Uploaded image for project: 'Dev - Nexus Repo'
  1. Dev - Nexus Repo
  2. NEXUS-31893

remove non-cataloged versions feature can encounter InternalException while contacting IQ Server which does not include original cause

    Details

    • Type: Bug
    • Status: New
    • Priority: Major
    • Resolution: Unresolved
    • Affects Version/s: 3.38.1
    • Fix Version/s: None
    • Component/s: IQ Integration, NPM
    • Labels:
    • Notability:
      n/a

      Description

      A customer had NPM proxy repo to official npm registry, with the "Remove Non-Cataloged Versions" feature enabled running IQ Server 135 and NExus Repo 3.38.1.

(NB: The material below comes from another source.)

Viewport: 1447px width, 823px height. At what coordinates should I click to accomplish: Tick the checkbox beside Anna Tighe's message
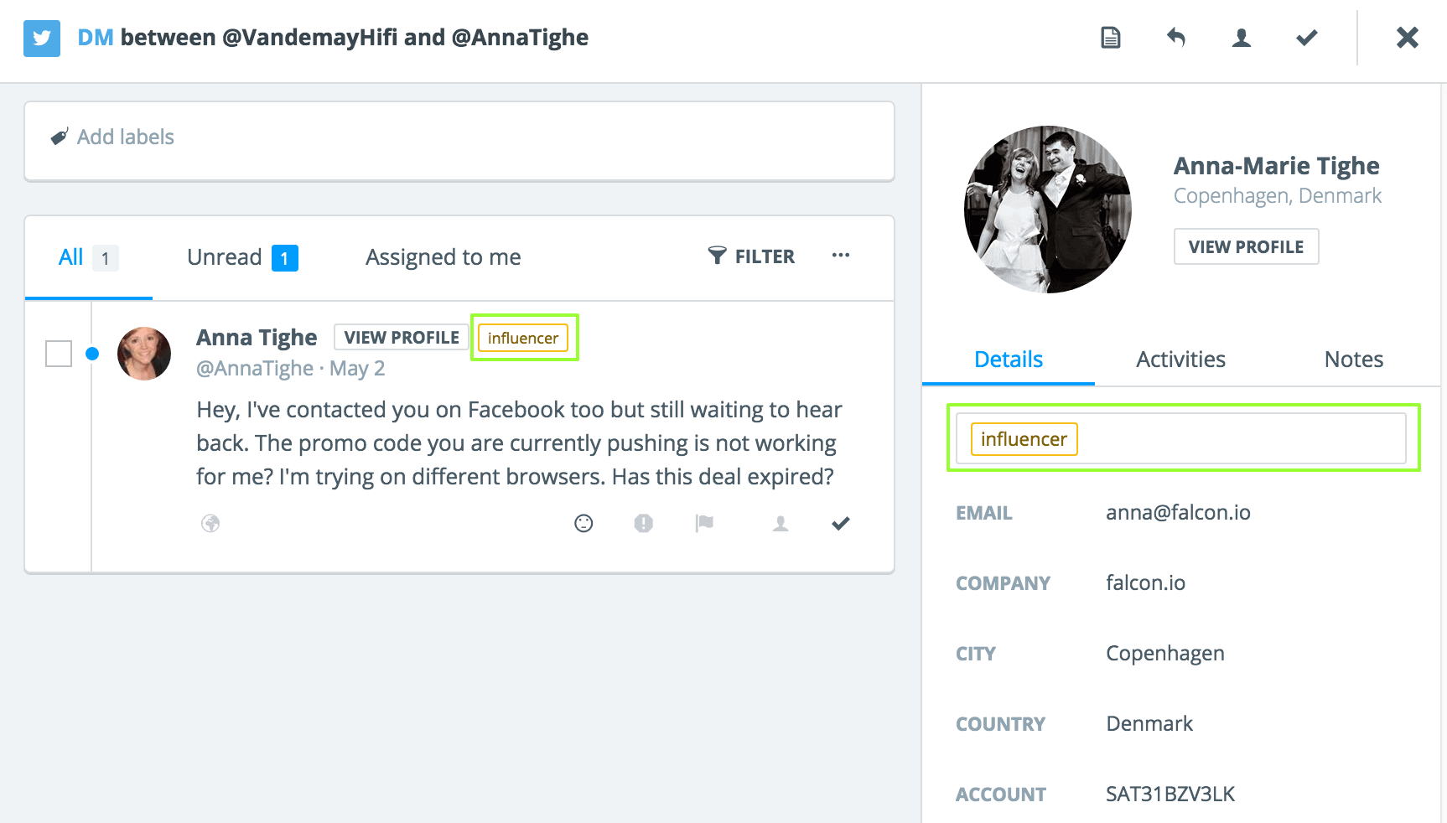(59, 354)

      During an event where it was determined there were performance issues with this feature ( NEXUS-31891 ) , some requests for NPM Package metadata were taking 5-10 minutes to respond. WARN and ERROR Level messages were logged into the nexus.log as "InternalException" at code line com.sonatype.nexus.clm.vulnerability.api.ComponentVersionsApi.getComponentVersions(ComponentVersionsApi.java:56), however the original exception which triggered these messages was not captured.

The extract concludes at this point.